(Pixel coordinate grounding data)
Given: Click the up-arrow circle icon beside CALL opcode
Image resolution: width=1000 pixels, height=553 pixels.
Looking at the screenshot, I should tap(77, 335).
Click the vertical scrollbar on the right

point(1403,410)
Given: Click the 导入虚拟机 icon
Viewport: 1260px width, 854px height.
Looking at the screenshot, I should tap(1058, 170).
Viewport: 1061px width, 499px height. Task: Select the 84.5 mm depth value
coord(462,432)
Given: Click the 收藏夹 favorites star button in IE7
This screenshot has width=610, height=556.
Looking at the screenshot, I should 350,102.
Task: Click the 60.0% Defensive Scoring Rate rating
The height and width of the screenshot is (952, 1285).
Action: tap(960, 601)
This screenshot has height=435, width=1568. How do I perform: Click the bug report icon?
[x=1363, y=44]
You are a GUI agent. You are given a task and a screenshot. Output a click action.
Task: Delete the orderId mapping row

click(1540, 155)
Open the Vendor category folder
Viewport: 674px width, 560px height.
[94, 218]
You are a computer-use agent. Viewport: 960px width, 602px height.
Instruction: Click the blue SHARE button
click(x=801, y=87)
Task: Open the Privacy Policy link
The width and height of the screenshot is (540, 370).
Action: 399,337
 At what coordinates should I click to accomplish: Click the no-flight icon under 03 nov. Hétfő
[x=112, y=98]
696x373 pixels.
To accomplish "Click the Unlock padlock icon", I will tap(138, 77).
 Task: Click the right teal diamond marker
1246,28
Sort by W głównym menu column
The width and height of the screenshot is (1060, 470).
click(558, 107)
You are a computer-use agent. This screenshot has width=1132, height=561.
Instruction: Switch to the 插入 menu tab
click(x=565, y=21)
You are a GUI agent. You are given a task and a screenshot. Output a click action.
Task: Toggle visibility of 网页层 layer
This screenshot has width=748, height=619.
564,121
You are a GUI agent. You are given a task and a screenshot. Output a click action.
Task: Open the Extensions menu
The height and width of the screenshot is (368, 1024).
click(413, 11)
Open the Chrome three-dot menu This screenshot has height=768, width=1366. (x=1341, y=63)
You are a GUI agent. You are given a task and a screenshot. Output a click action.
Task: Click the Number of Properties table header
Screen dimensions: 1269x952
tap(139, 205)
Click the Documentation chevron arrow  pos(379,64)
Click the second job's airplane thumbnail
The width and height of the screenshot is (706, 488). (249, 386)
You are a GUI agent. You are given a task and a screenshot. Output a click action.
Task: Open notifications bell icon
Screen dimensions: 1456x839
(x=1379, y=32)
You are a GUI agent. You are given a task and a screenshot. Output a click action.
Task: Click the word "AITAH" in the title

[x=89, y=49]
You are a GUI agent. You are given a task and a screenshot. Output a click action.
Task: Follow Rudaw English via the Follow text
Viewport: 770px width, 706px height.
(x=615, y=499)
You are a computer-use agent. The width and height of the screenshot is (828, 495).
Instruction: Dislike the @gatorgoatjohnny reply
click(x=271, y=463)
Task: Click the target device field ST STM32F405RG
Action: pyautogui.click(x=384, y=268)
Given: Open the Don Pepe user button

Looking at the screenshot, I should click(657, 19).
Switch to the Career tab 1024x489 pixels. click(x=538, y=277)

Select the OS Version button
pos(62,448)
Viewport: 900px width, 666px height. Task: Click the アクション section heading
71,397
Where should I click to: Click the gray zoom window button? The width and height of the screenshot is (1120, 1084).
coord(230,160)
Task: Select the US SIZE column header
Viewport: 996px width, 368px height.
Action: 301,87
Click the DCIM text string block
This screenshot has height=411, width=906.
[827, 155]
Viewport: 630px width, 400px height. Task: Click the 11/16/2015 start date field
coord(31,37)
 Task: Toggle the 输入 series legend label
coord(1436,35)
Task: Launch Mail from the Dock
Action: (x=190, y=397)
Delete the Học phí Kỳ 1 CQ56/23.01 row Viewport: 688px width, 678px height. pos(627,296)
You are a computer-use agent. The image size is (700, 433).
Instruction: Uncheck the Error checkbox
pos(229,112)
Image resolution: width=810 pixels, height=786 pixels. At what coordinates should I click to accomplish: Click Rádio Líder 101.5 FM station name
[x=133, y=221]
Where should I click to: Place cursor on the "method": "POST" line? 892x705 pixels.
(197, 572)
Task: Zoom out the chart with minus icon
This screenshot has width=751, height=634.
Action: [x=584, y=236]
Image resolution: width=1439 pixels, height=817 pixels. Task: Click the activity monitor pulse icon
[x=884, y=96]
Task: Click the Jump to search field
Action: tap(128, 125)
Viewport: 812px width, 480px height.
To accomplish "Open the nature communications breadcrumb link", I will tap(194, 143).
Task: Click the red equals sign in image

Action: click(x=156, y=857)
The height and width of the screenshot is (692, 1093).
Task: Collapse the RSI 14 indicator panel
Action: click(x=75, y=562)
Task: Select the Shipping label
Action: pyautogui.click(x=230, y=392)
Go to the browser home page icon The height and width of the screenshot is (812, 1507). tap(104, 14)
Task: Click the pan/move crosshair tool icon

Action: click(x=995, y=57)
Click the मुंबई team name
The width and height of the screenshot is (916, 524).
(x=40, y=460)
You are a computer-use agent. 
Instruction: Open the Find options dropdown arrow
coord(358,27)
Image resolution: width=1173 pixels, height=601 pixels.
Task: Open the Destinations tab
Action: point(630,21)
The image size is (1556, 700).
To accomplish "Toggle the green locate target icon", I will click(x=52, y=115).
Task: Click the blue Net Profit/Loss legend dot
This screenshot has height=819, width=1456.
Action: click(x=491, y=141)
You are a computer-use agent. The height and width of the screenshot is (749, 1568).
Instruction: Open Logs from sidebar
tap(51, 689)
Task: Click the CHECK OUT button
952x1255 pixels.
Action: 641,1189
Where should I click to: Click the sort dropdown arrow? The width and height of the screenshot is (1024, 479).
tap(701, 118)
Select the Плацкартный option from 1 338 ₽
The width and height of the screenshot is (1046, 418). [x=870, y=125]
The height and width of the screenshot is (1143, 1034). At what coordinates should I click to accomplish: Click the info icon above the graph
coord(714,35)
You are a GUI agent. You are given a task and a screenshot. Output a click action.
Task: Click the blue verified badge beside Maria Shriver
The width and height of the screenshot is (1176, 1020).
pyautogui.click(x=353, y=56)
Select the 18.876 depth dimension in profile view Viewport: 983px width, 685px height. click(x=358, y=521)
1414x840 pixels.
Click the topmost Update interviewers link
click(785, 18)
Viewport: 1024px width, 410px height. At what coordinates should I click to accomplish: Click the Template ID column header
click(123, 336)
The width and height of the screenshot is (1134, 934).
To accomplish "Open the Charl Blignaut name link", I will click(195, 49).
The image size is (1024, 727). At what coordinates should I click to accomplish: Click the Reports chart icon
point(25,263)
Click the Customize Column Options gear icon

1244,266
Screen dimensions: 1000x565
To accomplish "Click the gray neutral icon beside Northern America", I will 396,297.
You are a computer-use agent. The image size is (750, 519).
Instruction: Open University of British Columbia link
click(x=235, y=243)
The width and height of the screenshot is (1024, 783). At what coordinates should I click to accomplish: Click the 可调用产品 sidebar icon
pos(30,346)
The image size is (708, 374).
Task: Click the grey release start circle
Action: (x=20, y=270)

What the task requires: Could you retype every record above exactly as written?

Exercise answer:
Given: Click the up-arrow circle icon beside CALL opcode
Image resolution: width=1000 pixels, height=553 pixels.
Looking at the screenshot, I should tap(77, 335).
Click the vertical scrollbar on the right

point(1403,410)
Given: Click the 导入虚拟机 icon
Viewport: 1260px width, 854px height.
Looking at the screenshot, I should tap(1058, 170).
Viewport: 1061px width, 499px height. Task: Select the 84.5 mm depth value
coord(462,432)
Given: Click the 收藏夹 favorites star button in IE7
This screenshot has width=610, height=556.
Looking at the screenshot, I should 350,102.
Task: Click the 60.0% Defensive Scoring Rate rating
The height and width of the screenshot is (952, 1285).
Action: tap(960, 601)
This screenshot has height=435, width=1568. How do I perform: Click the bug report icon?
[x=1363, y=44]
You are a GUI agent. You are given a task and a screenshot. Output a click action.
Task: Delete the orderId mapping row

click(1540, 155)
Open the Vendor category folder
Viewport: 674px width, 560px height.
[94, 218]
You are a computer-use agent. Viewport: 960px width, 602px height.
Instruction: Click the blue SHARE button
click(x=801, y=87)
Task: Open the Privacy Policy link
The width and height of the screenshot is (540, 370).
Action: 399,337
 At what coordinates should I click to accomplish: Click the no-flight icon under 03 nov. Hétfő
[x=112, y=98]
696x373 pixels.
To accomplish "Click the Unlock padlock icon", I will tap(138, 77).
 Task: Click the right teal diamond marker
1246,28
Sort by W głównym menu column
The width and height of the screenshot is (1060, 470).
click(558, 107)
You are a computer-use agent. This screenshot has width=1132, height=561.
Instruction: Switch to the 插入 menu tab
click(x=565, y=21)
You are a GUI agent. You are given a task and a screenshot. Output a click action.
Task: Toggle visibility of 网页层 layer
This screenshot has width=748, height=619.
564,121
You are a GUI agent. You are given a task and a screenshot. Output a click action.
Task: Open the Extensions menu
The height and width of the screenshot is (368, 1024).
click(413, 11)
Open the Chrome three-dot menu This screenshot has height=768, width=1366. (x=1341, y=63)
You are a GUI agent. You are given a task and a screenshot. Output a click action.
Task: Click the Number of Properties table header
Screen dimensions: 1269x952
tap(139, 205)
Click the Documentation chevron arrow  pos(379,64)
Click the second job's airplane thumbnail
The width and height of the screenshot is (706, 488). (249, 386)
You are a GUI agent. You are given a task and a screenshot. Output a click action.
Task: Open notifications bell icon
Screen dimensions: 1456x839
(x=1379, y=32)
You are a GUI agent. You are given a task and a screenshot. Output a click action.
Task: Click the word "AITAH" in the title

[x=89, y=49]
You are a GUI agent. You are given a task and a screenshot. Output a click action.
Task: Follow Rudaw English via the Follow text
Viewport: 770px width, 706px height.
(x=615, y=499)
You are a computer-use agent. The width and height of the screenshot is (828, 495).
Instruction: Dislike the @gatorgoatjohnny reply
click(x=271, y=463)
Task: Click the target device field ST STM32F405RG
Action: pyautogui.click(x=384, y=268)
Given: Open the Don Pepe user button

Looking at the screenshot, I should click(657, 19).
Switch to the Career tab 1024x489 pixels. click(x=538, y=277)

Select the OS Version button
pos(62,448)
Viewport: 900px width, 666px height. Task: Click the アクション section heading
71,397
Where should I click to: Click the gray zoom window button? The width and height of the screenshot is (1120, 1084).
coord(230,160)
Task: Select the US SIZE column header
Viewport: 996px width, 368px height.
Action: 301,87
Click the DCIM text string block
This screenshot has height=411, width=906.
[827, 155]
Viewport: 630px width, 400px height. Task: Click the 11/16/2015 start date field
coord(31,37)
 Task: Toggle the 输入 series legend label
coord(1436,35)
Task: Launch Mail from the Dock
Action: (x=190, y=397)
Delete the Học phí Kỳ 1 CQ56/23.01 row Viewport: 688px width, 678px height. pos(627,296)
You are a computer-use agent. The image size is (700, 433).
Instruction: Uncheck the Error checkbox
pos(229,112)
Image resolution: width=810 pixels, height=786 pixels. At what coordinates should I click to accomplish: Click Rádio Líder 101.5 FM station name
[x=133, y=221]
Where should I click to: Place cursor on the "method": "POST" line? 892x705 pixels.
(197, 572)
Task: Zoom out the chart with minus icon
This screenshot has width=751, height=634.
Action: [x=584, y=236]
Image resolution: width=1439 pixels, height=817 pixels. Task: Click the activity monitor pulse icon
[x=884, y=96]
Task: Click the Jump to search field
Action: tap(128, 125)
Viewport: 812px width, 480px height.
To accomplish "Open the nature communications breadcrumb link", I will tap(194, 143).
Task: Click the red equals sign in image

Action: click(x=156, y=857)
The height and width of the screenshot is (692, 1093).
Task: Collapse the RSI 14 indicator panel
Action: click(x=75, y=562)
Task: Select the Shipping label
Action: pyautogui.click(x=230, y=392)
Go to the browser home page icon The height and width of the screenshot is (812, 1507). tap(104, 14)
Task: Click the pan/move crosshair tool icon

Action: click(x=995, y=57)
Click the मुंबई team name
The width and height of the screenshot is (916, 524).
(x=40, y=460)
You are a computer-use agent. 
Instruction: Open the Find options dropdown arrow
coord(358,27)
Image resolution: width=1173 pixels, height=601 pixels.
Task: Open the Destinations tab
Action: point(630,21)
The image size is (1556, 700).
To accomplish "Toggle the green locate target icon", I will click(x=52, y=115).
Task: Click the blue Net Profit/Loss legend dot
This screenshot has height=819, width=1456.
Action: click(x=491, y=141)
You are a computer-use agent. The height and width of the screenshot is (749, 1568).
Instruction: Open Logs from sidebar
tap(51, 689)
Task: Click the CHECK OUT button
952x1255 pixels.
Action: 641,1189
Where should I click to: Click the sort dropdown arrow? The width and height of the screenshot is (1024, 479).
tap(701, 118)
Select the Плацкартный option from 1 338 ₽
The width and height of the screenshot is (1046, 418). [x=870, y=125]
The height and width of the screenshot is (1143, 1034). At what coordinates should I click to accomplish: Click the info icon above the graph
coord(714,35)
You are a GUI agent. You are given a task and a screenshot. Output a click action.
Task: Click the blue verified badge beside Maria Shriver
The width and height of the screenshot is (1176, 1020).
pyautogui.click(x=353, y=56)
Select the 18.876 depth dimension in profile view Viewport: 983px width, 685px height. click(x=358, y=521)
1414x840 pixels.
Click the topmost Update interviewers link
click(785, 18)
Viewport: 1024px width, 410px height. At what coordinates should I click to accomplish: Click the Template ID column header
click(123, 336)
The width and height of the screenshot is (1134, 934).
To accomplish "Open the Charl Blignaut name link", I will click(195, 49).
The image size is (1024, 727). At what coordinates should I click to accomplish: Click the Reports chart icon
point(25,263)
Click the Customize Column Options gear icon

1244,266
Screen dimensions: 1000x565
To accomplish "Click the gray neutral icon beside Northern America", I will 396,297.
You are a computer-use agent. The image size is (750, 519).
Instruction: Open University of British Columbia link
click(x=235, y=243)
The width and height of the screenshot is (1024, 783). At what coordinates should I click to accomplish: Click the 可调用产品 sidebar icon
pos(30,346)
The image size is (708, 374).
Task: Click the grey release start circle
Action: (x=20, y=270)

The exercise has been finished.